All year we've watched the running tally of House Republican votes to repeal, defund and dismantle Obamacare climb -- 40, 41, 42 -- to one and only one effect. Not to actually harm the Affordable Care Act but to exploit and intensify conservative outrage, by misleading GOP base voters about the likelihood and necessity of ending it.
It's no surprise that those numbers have ticked up more rapidly in the past several weeks. Obamacare's just days away from opening for business, and once that happens, repealing it or defunding it will entail taking health insurance benefits away from Americans. It becomes a much harder fight.
It's also why I imagine that quite soon -- certainly after the first of the year, when ACA-approved insurance actually kicks in -- the GOP will lose its appetite for more and more and more doomed repeal votes.
But Republicans are setting themselves up to tumble into a discontinuity of their own creation. The surge of anti-Obamacare legislative antics has created a feedback loop between Republicans and GOP base voters, where each vote increases the right's insistence on defeating the law, which in turn creates more pressure on Republicans to take radical steps to defund or delay or repeal it. But unless they plan on trying to take away people's insurance in an election year, they'll have to dial back their extreme anti-Obamacare procedural tactics at the moment the right's insistence on keeping up the fight is most pitched.
From the vantage point of September 2013, it looks like Obamacare will dominate the politics of 2014, but I think that's a premature judgment. At least some Republicans will feel pressure to change their views about the law -- or at least their view that it should be repealed -- next year. Certainly after primary season is behind them. That'll be an awkward turn for them to take.
Which might just present Democrats an opportunity.
If you've enjoyed the mess the right's Obamacare obsession has created for the Republican Party over the past few weeks, part of you might be sad that this fall's budget fights will soon come to an end. But Democrats can keep picking at the scab well into next year if they choose.
If Obamacare becomes the disaster Republicans claim it already is, then Democrats will suffer politically, for obvious reasons, no matter what. But if it goes pretty well -- if several million people enroll in the exchanges, including a few million young people, and millions more enter Medicaid, it will create a real liability for the GOP. That's a real constituency. It will include Republicans and independents, and also Democrats who normally don't show up at the polls during midterm elections, but will have a real reason to vote if their benefits are on the line; if they think it's a matter between keeping their new insurance or returning to the risk and uncertainty of lacking coverage.

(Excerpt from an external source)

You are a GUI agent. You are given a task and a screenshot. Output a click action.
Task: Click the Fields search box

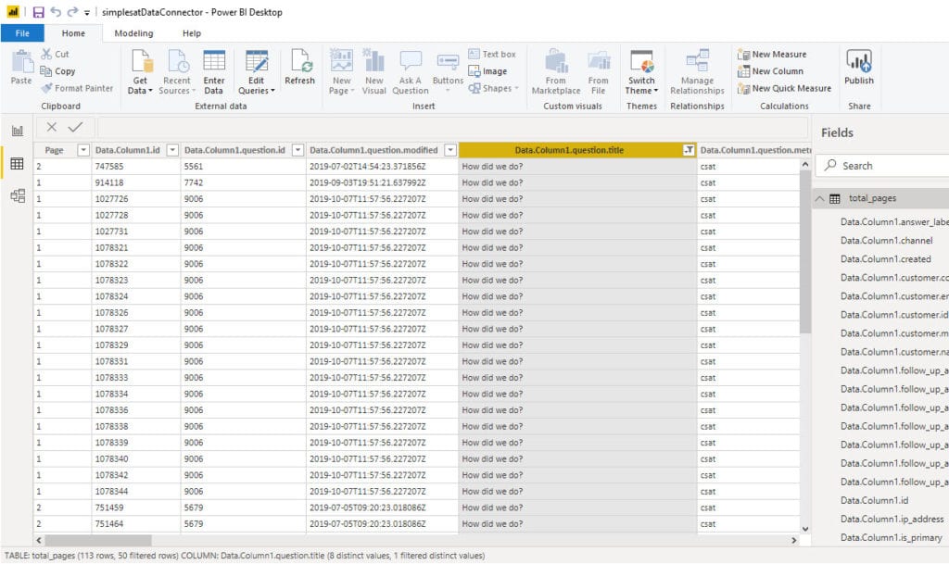point(880,165)
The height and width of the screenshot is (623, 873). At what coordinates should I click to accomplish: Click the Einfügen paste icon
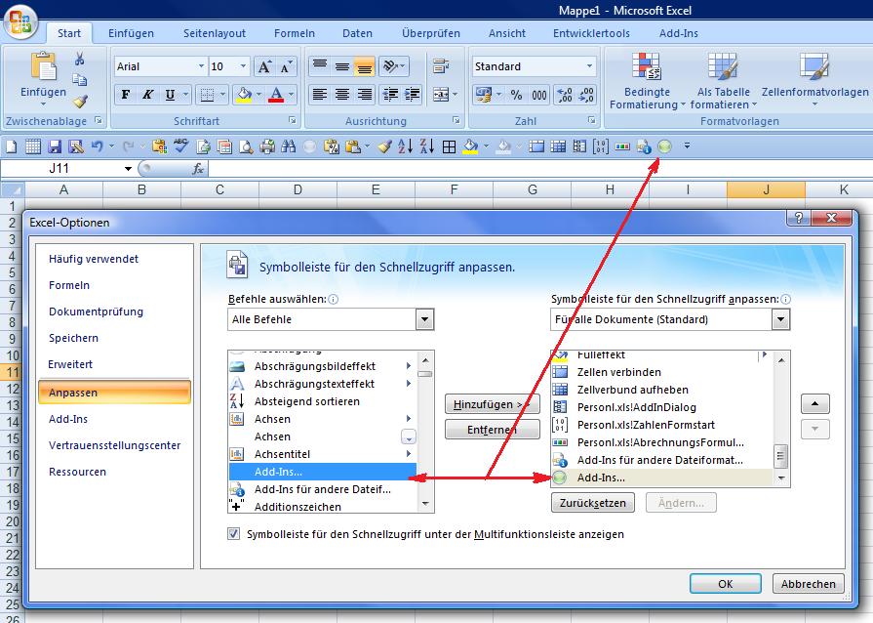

If that's the case, Republicans might suddenly go quiet about Obamacare, or at least try to.
That's when Democrats should consider pursuing real efforts to improve the law, and at the same time hold test votes to repeal it. The notion of Harry Reid introducing an Obamacare repeal bill might seem strange, particularly in the current environment, and particularly when so many Democrats are facing tough races this cycle. But unless the rollout is genuinely disastrous the politics of Obamacare could shift very rapidly.
Six months from now the right's anti-Obamacare single-mindedness could easily become a real liability. Supporting repeal won't pay the same political dividends, and will begin to raise real questions. Right now, conservatives like National Review's Jonah Goldberg think it's pretty great to point and laugh at the painful consequences of unintentional drafting errors in the Affordable Care Act but to oppose fixing them -- easy fixes -- because they want people to suffer to further dubious political and ideological ends. If Republicans in Congress and in red states keep that up next year, it'll no longer be an abstraction. People will get angry. And more to the point, we might even start seeing a little progress toward improving the law.
That's the best-case scenario, but I wouldn't write it off just yet.